▶ Task instructions
The records below must be output exactly, with no images carried over.

[Saved entries]
# # # # #
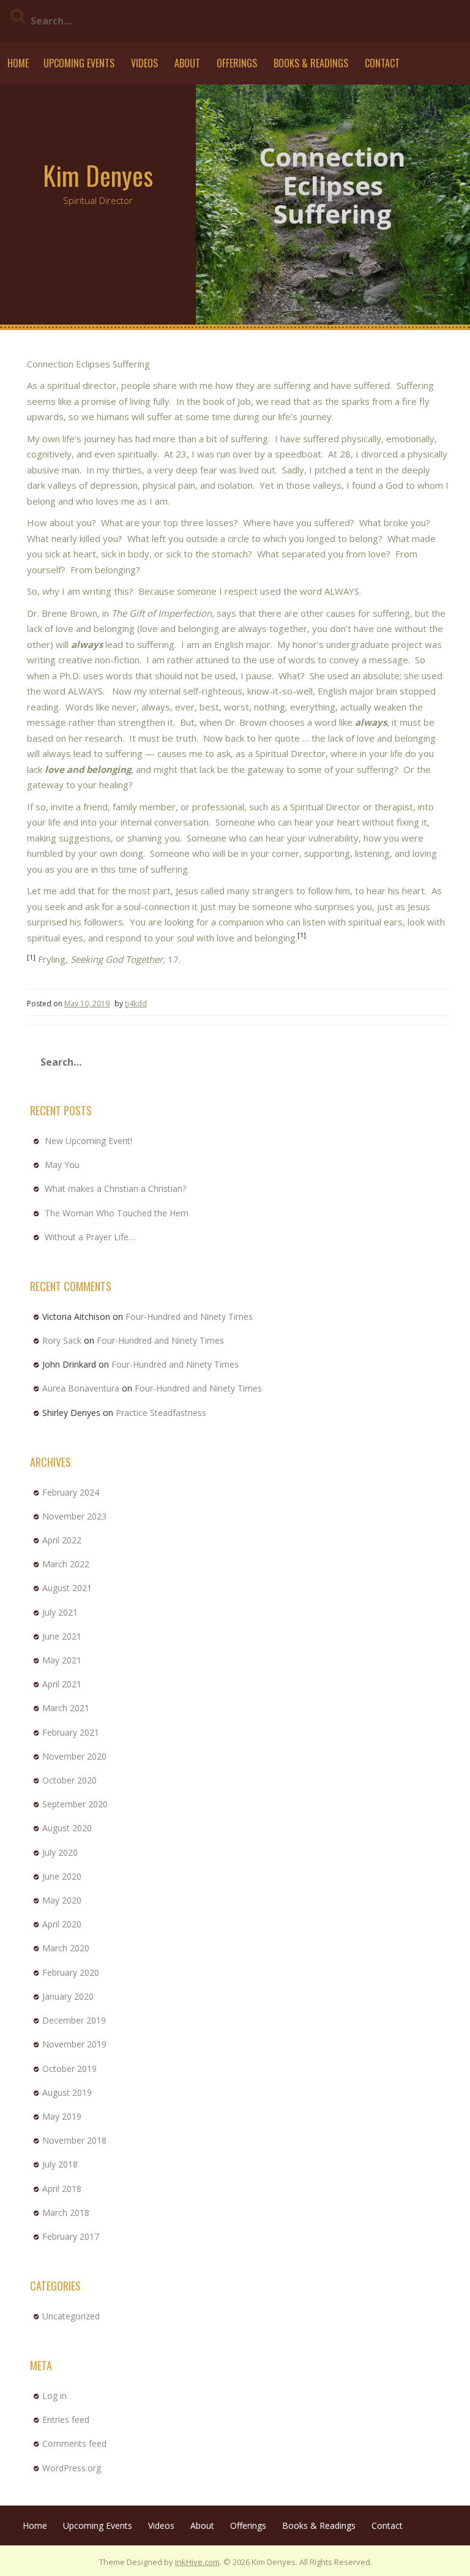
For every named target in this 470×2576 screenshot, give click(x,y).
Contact (382, 63)
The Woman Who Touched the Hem (116, 1213)
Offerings (237, 63)
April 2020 (61, 1924)
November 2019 (74, 2044)
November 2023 (74, 1516)
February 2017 (70, 2236)
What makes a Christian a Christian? (115, 1188)
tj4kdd (136, 1003)
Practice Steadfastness (161, 1412)
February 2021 (70, 1732)
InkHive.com (197, 2561)
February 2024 (70, 1492)
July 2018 (60, 2164)
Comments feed (74, 2443)
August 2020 (67, 1828)
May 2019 (61, 2116)
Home (18, 63)
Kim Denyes (98, 175)
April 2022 (61, 1540)
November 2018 (74, 2140)
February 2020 (70, 1972)
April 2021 (61, 1684)
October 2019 (69, 2068)
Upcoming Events (78, 63)
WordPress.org (71, 2468)
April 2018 (61, 2188)
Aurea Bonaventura (80, 1388)
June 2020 (61, 1876)
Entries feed (65, 2419)
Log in (54, 2395)
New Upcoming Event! (88, 1141)
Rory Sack (61, 1340)
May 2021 (61, 1660)
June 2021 (61, 1636)
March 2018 (65, 2212)
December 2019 (74, 2020)
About (187, 63)
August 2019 (67, 2092)
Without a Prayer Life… (90, 1237)
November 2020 (74, 1756)
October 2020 (69, 1780)
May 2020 (61, 1900)
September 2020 (75, 1804)
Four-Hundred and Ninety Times (189, 1316)
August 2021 (67, 1588)
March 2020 (65, 1948)
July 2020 (60, 1852)
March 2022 (65, 1564)
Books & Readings (311, 63)
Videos (144, 63)
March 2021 (65, 1708)
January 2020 (68, 1996)
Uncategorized (71, 2316)
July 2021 (60, 1612)
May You (62, 1164)
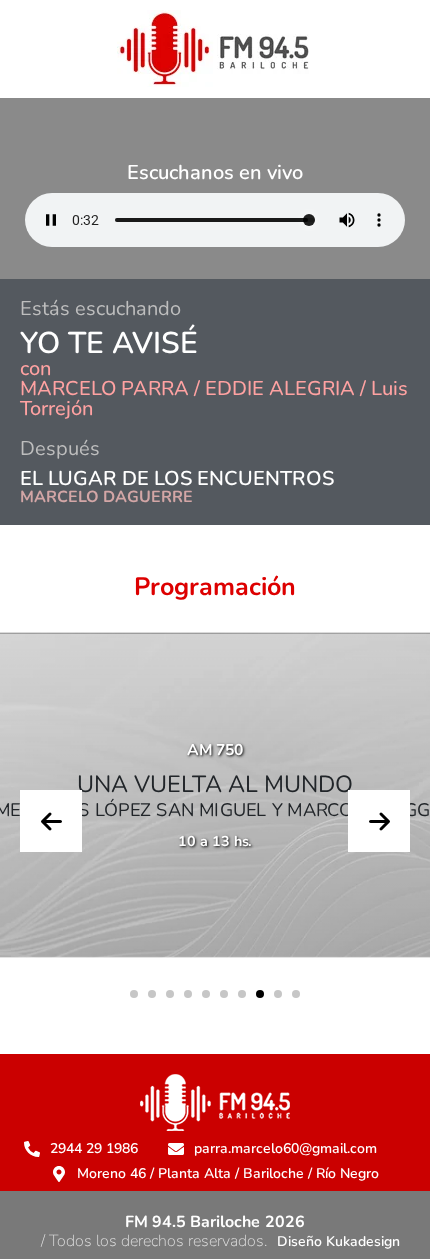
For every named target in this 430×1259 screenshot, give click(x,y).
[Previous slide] (51, 821)
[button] (134, 994)
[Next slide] (379, 821)
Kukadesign (363, 1241)
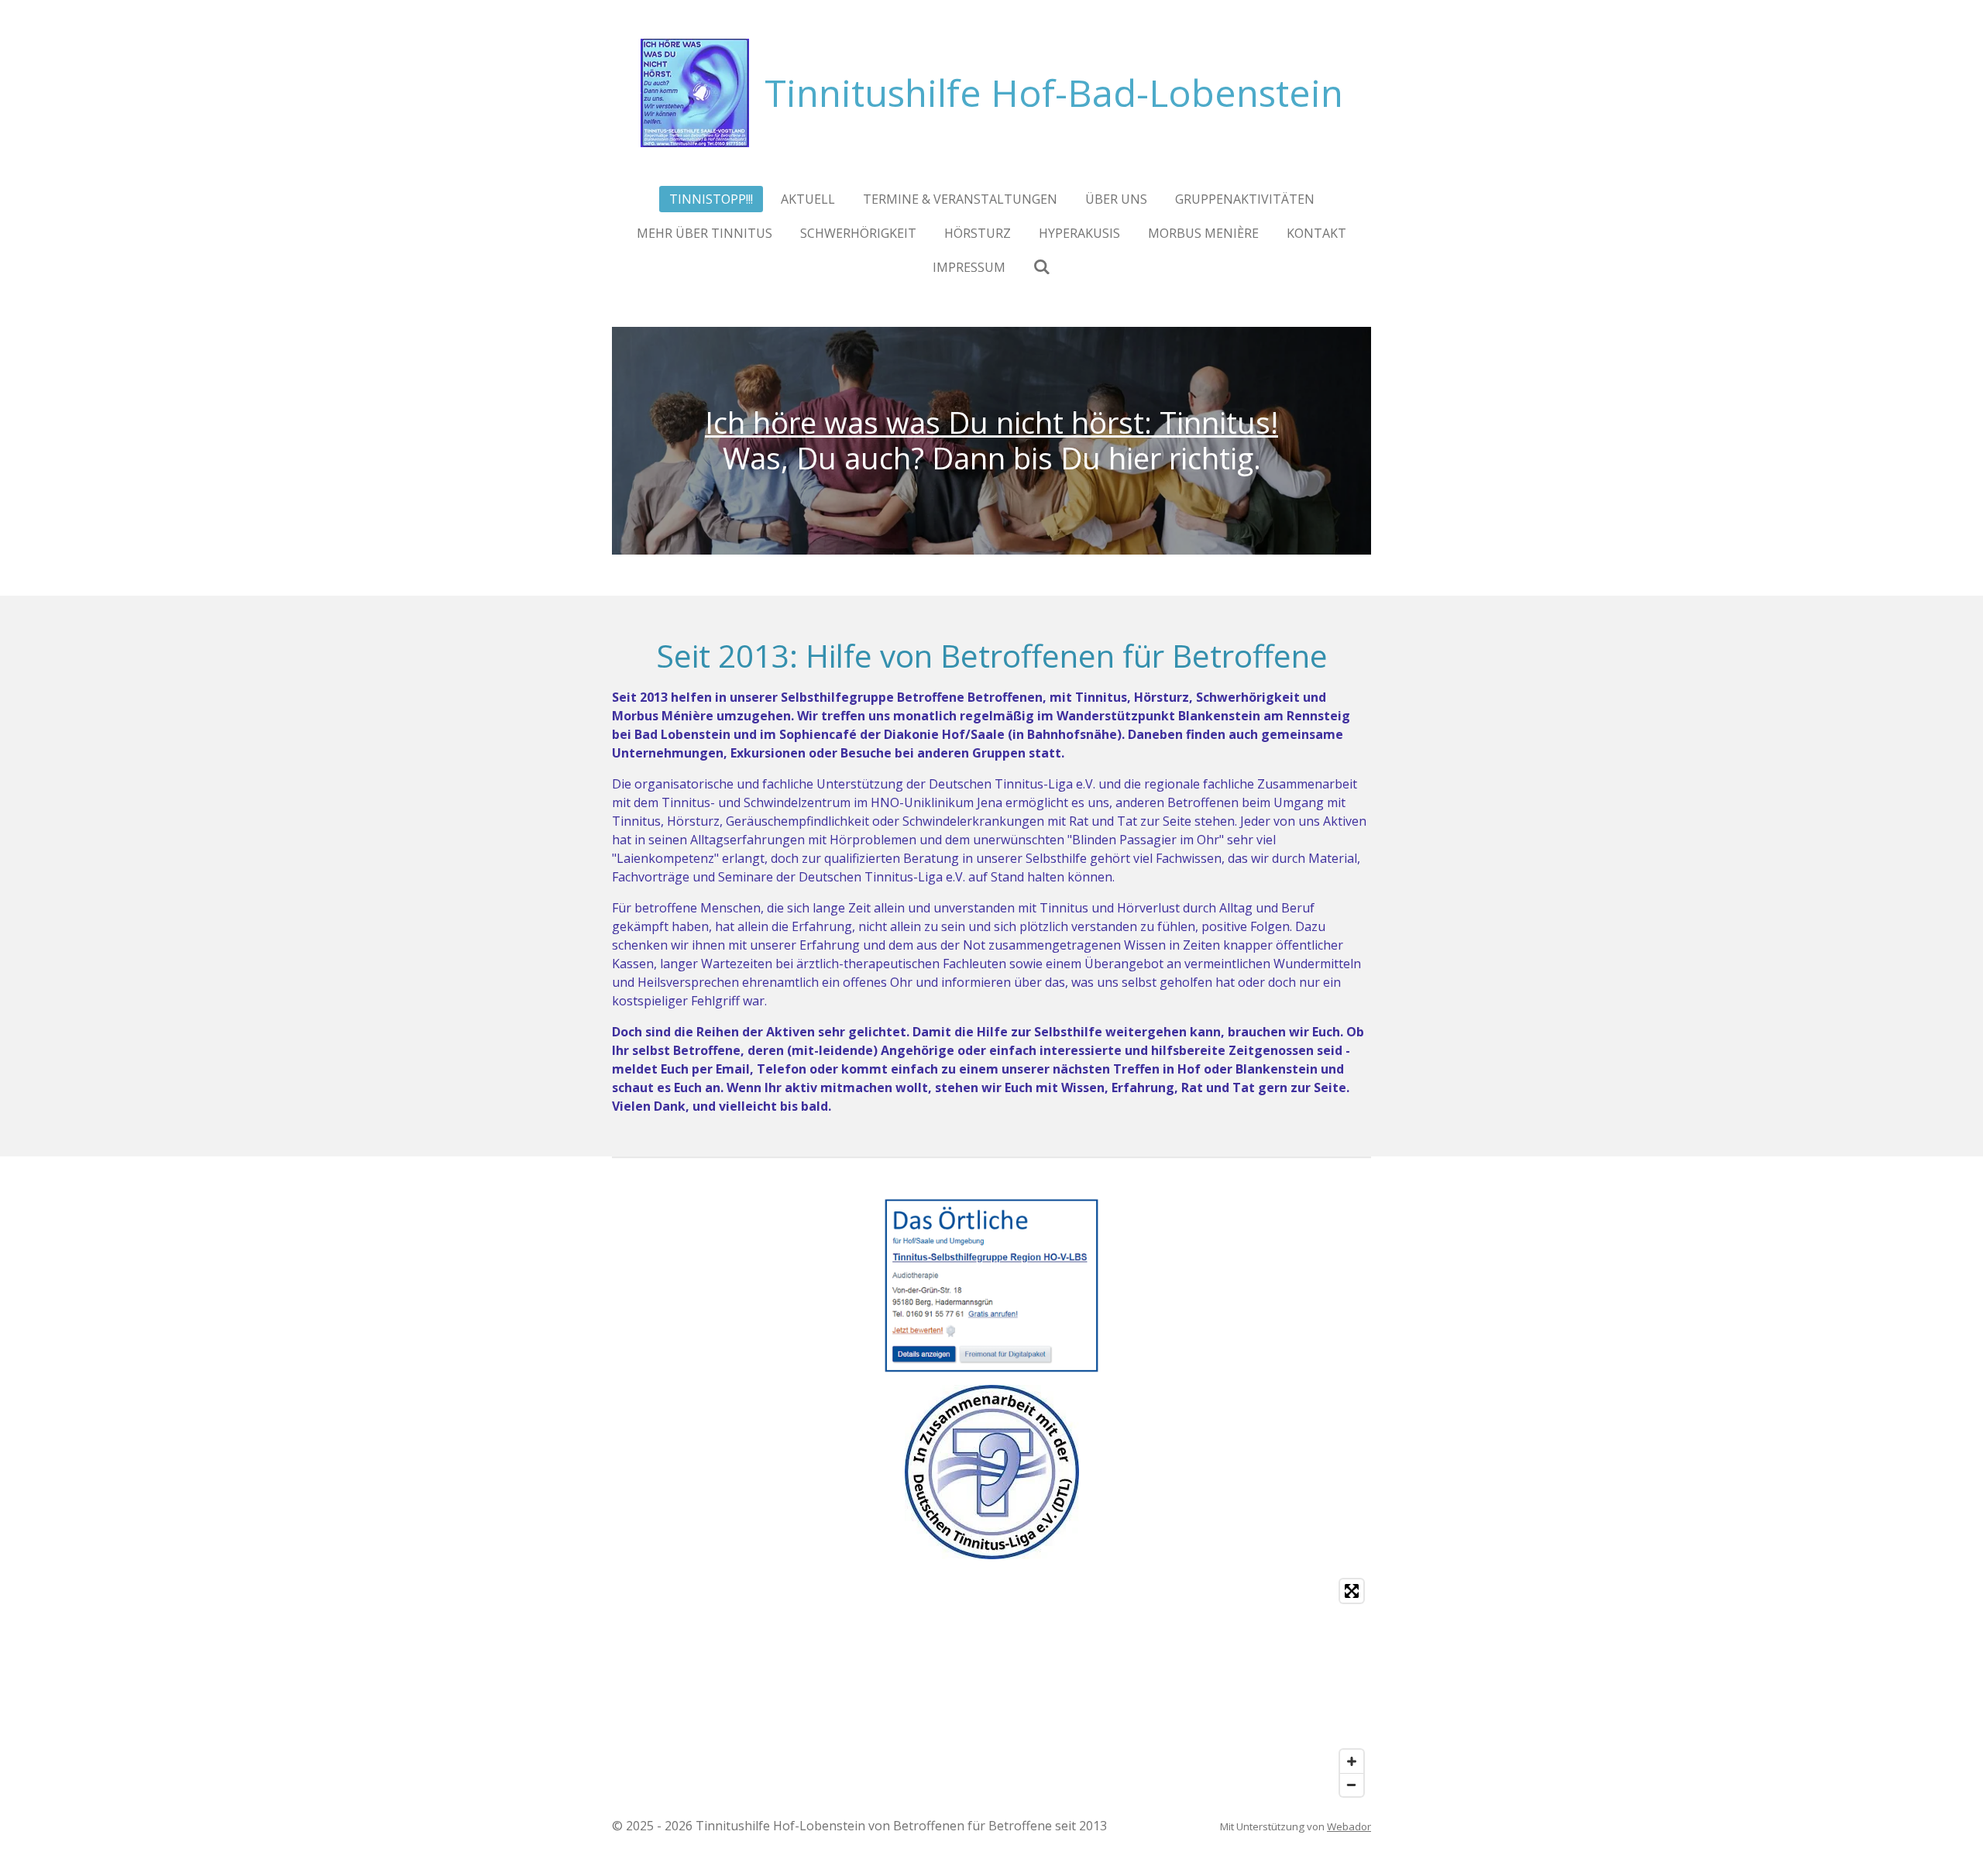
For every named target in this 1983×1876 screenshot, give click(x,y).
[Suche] (1041, 266)
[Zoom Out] (1351, 1784)
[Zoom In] (1351, 1761)
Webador (1349, 1826)
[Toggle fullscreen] (1351, 1591)
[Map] (991, 1688)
# # # # #
▶ Solution
For every named target in this 470×2576 screenshot, give click(x,y).
Contact (382, 63)
The Woman Who Touched the Hem (116, 1213)
Offerings (237, 63)
April 2020 (61, 1924)
November 2019 (74, 2044)
November 2023 (74, 1516)
February 2017 (70, 2236)
What makes a Christian a Christian? (115, 1188)
tj4kdd (136, 1003)
Practice Steadfastness (161, 1412)
February 2021 (70, 1732)
InkHive.com (197, 2561)
February 2024 (70, 1492)
July 2018 (60, 2164)
Comments feed (74, 2443)
August 2020 (67, 1828)
May 2019 (61, 2116)
Home (18, 63)
Kim Denyes (98, 175)
April 2022 (61, 1540)
November 2018 (74, 2140)
February 2020 (70, 1972)
April 2021 (61, 1684)
October 2019 (69, 2068)
Upcoming Events (78, 63)
WordPress.org (71, 2468)
April 2018 (61, 2188)
Aurea Bonaventura (80, 1388)
June 2020 (61, 1876)
Entries feed (65, 2419)
Log in (54, 2395)
New Upcoming Event! (88, 1141)
Rory Sack (61, 1340)
May 2021 (61, 1660)
June 2021 (61, 1636)
March 2018 (65, 2212)
December 2019 (74, 2020)
About (187, 63)
August 2019 (67, 2092)
Without a Prayer Life… (90, 1237)
November 2020 (74, 1756)
October 2020 (69, 1780)
May 2020 (61, 1900)
September 2020 (75, 1804)
Four-Hundred and Ninety Times (189, 1316)
August 2021 (67, 1588)
March 2020 (65, 1948)
July 2020 (60, 1852)
March 2022 (65, 1564)
Books & Readings (311, 63)
Videos (144, 63)
March 2021 (65, 1708)
January 2020 (68, 1996)
Uncategorized (71, 2316)
July 2021 (60, 1612)
May You (62, 1164)
For every named target in this 430×1259 screenshot, give click(x,y).
[Previous slide] (51, 821)
[button] (134, 994)
[Next slide] (379, 821)
Kukadesign (363, 1241)
For every named target in this 1983×1876 screenshot, give click(x,y).
[Suche] (1041, 266)
[Zoom Out] (1351, 1784)
[Zoom In] (1351, 1761)
Webador (1349, 1826)
[Toggle fullscreen] (1351, 1591)
[Map] (991, 1688)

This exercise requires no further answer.